No one is saying that infoUSA or Wachovia broke the law, though an investigation could soon be under way. Yet criminals found it far too easy to profit off of those companies' practices. It worked this way: Telemarketers intent on fraud bought mailing lists containing millions of names from infoUSA. The New York Times reported that the lists had titles such as "Suffering Seniors," although infoUSA denies ever using those labels.
Guthrie ended up on one of those lists and said he "loved getting those calls" because "since my wife passed away, I don't have many people to talk with." Soon, the con men tricked Guthrie into giving up his banking information, then printed up bogus checks.

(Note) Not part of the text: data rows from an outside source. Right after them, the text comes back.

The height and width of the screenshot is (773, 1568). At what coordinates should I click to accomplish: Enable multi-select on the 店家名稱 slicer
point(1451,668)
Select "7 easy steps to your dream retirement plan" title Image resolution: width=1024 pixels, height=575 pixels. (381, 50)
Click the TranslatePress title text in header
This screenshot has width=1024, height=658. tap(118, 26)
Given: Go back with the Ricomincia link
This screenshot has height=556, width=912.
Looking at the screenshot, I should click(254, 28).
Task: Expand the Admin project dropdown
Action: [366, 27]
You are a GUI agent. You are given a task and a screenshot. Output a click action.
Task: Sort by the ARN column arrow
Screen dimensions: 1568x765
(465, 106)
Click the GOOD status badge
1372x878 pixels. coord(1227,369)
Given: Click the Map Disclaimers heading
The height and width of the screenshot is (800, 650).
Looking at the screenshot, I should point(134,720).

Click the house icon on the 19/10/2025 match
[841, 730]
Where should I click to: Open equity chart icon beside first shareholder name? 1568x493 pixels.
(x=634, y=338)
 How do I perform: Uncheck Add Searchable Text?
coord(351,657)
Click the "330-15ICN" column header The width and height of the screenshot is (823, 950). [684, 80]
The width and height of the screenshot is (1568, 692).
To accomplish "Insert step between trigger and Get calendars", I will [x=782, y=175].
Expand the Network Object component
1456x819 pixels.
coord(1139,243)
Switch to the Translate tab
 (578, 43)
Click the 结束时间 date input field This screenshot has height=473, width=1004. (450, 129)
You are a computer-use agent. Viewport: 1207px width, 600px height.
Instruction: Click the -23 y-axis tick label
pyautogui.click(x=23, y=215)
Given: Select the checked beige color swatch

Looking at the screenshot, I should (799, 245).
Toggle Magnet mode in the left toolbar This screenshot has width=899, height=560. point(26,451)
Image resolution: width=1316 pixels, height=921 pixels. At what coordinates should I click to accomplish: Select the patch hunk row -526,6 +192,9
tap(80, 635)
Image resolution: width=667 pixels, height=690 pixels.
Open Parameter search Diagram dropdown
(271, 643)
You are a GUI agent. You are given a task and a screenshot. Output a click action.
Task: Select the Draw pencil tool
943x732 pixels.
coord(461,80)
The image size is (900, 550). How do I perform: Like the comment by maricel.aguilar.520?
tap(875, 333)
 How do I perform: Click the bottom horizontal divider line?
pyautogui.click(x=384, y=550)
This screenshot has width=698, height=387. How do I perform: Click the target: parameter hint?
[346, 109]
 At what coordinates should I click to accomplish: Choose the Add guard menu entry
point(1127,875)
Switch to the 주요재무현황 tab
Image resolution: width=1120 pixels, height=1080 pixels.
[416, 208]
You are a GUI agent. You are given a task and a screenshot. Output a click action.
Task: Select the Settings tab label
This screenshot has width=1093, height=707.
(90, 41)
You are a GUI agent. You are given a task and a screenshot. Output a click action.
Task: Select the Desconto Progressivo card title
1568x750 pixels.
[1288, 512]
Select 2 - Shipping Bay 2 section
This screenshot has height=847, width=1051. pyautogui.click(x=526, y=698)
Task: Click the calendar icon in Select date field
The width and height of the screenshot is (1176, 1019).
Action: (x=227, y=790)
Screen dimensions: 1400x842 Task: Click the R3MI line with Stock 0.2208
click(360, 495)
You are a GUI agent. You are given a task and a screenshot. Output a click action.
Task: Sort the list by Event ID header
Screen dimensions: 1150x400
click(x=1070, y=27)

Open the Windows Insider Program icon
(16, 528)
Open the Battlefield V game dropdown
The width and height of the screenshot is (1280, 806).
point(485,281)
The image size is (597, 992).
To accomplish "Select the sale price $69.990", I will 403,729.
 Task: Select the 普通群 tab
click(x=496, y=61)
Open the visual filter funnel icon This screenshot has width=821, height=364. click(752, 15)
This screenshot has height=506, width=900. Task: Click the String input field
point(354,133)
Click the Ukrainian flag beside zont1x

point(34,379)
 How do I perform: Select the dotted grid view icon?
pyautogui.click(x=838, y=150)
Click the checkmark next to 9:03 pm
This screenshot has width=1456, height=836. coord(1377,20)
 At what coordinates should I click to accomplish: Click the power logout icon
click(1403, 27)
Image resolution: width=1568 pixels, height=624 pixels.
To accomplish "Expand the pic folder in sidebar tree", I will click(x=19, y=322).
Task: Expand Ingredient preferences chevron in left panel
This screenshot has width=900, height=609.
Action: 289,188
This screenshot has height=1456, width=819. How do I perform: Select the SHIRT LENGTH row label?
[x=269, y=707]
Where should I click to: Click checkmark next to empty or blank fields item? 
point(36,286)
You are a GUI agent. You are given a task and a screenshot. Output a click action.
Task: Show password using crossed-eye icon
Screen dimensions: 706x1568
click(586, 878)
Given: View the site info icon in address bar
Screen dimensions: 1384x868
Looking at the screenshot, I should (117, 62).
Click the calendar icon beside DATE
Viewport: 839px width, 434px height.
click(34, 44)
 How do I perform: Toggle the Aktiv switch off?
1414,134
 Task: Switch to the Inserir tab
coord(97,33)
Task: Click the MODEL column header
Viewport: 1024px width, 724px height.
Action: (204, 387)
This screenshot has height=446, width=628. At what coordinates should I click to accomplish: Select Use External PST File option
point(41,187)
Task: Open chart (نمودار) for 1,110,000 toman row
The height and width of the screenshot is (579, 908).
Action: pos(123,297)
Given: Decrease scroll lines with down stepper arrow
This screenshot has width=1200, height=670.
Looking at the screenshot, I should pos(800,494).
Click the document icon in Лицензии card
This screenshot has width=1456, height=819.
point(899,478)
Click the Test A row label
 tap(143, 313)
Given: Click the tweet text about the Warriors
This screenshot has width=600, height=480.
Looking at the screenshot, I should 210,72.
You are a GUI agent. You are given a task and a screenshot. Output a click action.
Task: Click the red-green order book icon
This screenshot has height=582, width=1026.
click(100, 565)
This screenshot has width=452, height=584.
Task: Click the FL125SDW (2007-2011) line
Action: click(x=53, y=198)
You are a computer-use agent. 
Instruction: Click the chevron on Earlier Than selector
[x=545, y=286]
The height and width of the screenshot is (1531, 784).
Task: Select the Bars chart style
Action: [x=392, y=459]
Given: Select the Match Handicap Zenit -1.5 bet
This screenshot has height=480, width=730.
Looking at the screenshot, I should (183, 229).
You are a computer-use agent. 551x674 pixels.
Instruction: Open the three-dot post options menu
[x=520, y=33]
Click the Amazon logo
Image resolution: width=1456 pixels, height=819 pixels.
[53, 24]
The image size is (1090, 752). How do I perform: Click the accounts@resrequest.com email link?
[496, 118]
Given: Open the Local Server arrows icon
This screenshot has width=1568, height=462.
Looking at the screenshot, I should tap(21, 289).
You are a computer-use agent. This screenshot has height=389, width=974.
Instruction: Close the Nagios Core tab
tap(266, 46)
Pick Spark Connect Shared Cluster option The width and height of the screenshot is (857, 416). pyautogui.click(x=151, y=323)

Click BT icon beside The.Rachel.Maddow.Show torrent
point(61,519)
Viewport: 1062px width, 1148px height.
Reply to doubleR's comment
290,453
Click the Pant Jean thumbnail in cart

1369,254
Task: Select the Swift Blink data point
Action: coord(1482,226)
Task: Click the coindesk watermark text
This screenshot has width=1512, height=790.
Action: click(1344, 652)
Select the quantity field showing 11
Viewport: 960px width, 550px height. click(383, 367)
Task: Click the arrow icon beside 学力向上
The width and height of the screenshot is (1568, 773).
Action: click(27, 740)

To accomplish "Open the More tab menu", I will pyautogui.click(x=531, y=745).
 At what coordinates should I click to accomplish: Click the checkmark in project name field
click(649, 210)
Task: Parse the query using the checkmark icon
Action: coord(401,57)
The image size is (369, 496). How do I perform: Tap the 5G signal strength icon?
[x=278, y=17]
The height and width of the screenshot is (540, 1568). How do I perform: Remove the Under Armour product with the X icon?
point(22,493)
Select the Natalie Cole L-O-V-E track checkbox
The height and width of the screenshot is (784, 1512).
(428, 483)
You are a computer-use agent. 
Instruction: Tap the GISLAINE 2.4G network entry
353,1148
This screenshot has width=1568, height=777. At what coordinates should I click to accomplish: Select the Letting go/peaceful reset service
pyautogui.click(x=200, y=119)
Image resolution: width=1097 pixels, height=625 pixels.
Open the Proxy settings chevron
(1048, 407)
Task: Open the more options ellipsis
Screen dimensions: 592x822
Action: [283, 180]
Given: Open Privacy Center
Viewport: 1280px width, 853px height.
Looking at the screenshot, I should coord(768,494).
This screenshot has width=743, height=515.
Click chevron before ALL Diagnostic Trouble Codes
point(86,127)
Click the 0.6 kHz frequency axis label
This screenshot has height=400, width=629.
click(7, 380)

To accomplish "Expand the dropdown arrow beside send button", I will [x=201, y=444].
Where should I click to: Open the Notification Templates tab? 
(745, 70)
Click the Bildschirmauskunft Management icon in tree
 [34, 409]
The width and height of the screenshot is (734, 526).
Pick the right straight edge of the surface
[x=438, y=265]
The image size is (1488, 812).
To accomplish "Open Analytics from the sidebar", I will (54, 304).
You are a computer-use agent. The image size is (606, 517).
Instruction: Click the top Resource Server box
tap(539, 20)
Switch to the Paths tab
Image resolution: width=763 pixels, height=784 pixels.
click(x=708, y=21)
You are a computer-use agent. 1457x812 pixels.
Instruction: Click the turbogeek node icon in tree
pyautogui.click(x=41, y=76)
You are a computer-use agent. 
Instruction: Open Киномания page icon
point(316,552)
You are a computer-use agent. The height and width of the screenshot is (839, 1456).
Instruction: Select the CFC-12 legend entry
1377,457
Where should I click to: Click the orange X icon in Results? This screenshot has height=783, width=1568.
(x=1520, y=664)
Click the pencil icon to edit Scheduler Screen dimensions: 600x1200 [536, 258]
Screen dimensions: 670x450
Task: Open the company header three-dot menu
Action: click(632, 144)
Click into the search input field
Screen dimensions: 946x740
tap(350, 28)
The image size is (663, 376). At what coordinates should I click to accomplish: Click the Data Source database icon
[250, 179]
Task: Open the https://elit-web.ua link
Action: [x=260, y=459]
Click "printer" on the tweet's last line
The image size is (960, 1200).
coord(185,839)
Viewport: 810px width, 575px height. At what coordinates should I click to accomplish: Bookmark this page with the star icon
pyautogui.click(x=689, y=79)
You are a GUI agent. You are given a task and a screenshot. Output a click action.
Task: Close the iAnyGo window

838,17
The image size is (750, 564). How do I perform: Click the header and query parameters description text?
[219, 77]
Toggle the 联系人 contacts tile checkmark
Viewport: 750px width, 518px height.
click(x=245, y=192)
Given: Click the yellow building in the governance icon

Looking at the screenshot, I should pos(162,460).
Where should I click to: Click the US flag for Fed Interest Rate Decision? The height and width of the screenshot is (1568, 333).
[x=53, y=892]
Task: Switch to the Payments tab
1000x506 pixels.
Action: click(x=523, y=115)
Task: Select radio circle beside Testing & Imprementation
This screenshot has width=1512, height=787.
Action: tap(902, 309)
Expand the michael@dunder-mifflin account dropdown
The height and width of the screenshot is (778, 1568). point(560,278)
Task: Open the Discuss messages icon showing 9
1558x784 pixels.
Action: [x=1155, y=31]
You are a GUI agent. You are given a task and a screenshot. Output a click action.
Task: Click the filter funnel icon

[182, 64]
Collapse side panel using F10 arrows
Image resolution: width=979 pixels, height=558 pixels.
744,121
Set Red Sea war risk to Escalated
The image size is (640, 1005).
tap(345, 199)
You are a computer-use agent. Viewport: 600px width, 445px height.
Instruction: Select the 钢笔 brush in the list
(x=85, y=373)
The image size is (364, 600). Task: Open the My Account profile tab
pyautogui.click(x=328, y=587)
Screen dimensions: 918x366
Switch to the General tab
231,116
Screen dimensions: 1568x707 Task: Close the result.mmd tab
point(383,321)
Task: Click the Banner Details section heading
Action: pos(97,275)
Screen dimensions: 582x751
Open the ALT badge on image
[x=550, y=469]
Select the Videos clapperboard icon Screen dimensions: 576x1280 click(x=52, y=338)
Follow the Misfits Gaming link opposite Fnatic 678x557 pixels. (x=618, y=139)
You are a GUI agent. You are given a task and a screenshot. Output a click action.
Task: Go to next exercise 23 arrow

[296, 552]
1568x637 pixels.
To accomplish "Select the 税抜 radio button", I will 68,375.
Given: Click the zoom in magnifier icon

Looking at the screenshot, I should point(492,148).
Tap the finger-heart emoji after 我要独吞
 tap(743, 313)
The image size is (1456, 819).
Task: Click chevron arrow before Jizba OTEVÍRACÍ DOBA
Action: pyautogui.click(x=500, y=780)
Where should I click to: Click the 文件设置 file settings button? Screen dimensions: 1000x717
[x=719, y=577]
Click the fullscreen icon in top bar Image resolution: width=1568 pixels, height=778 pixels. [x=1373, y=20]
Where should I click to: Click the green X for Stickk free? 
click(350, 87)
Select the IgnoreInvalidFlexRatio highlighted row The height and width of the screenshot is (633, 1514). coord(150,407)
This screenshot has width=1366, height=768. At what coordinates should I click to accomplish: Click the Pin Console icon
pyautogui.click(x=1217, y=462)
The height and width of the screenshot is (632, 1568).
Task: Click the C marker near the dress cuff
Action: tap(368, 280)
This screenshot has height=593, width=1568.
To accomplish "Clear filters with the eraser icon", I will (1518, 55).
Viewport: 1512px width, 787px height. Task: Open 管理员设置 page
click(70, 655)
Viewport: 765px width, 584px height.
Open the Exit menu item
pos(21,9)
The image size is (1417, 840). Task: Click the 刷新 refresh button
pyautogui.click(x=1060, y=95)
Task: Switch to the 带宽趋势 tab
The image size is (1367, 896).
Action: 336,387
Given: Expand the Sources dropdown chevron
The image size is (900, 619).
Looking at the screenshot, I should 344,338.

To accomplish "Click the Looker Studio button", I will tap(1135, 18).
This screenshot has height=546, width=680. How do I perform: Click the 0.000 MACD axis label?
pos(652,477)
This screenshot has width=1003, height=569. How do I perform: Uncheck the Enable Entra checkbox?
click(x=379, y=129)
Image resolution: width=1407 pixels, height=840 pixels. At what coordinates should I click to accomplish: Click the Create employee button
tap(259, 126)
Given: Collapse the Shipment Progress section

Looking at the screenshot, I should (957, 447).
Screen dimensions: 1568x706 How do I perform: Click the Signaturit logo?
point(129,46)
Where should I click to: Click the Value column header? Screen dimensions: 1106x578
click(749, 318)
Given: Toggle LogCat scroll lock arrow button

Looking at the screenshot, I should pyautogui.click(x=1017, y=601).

The con men didn't even bother to forge Guthrie's name; the unsigned checks were honored at Wachovia. This went on over two years, even when Guthrie's bank warned Wachovia that the checks were unauthorized. Wachovia returned some of the money to Guthrie's account, although he apparently lost more than $100,000 during the scam and at one point couldn't afford to pay his bills.
It is difficult for infoUSA, which advertises the largest consumer database, to claim it had no clue as to how the lists were being used. The company sold its lists to companies that were under investigation or the subjects of consumer complaints, the New York Times reported.
Wachovia has no excuse, either. While it is legal for a bank to accept unsigned checks, few do. Earning millions in fees, Wachovia has accepted $142-million worth of unsigned checks for unauthorized withdrawals, federal prosecutors told the New York Times. It's a troubling practice for a bank that also markets a free checking account to attract older customers.
After reading the newspaper report, Rep. Ed Markey, D-Mass., asked the Federal Trade Commission to investigate the matter. One question the FTC needs to answer is how otherwise respected companies would allow themselves to be used by scam artists. Whatever the outcome, those companies need to clean up their act.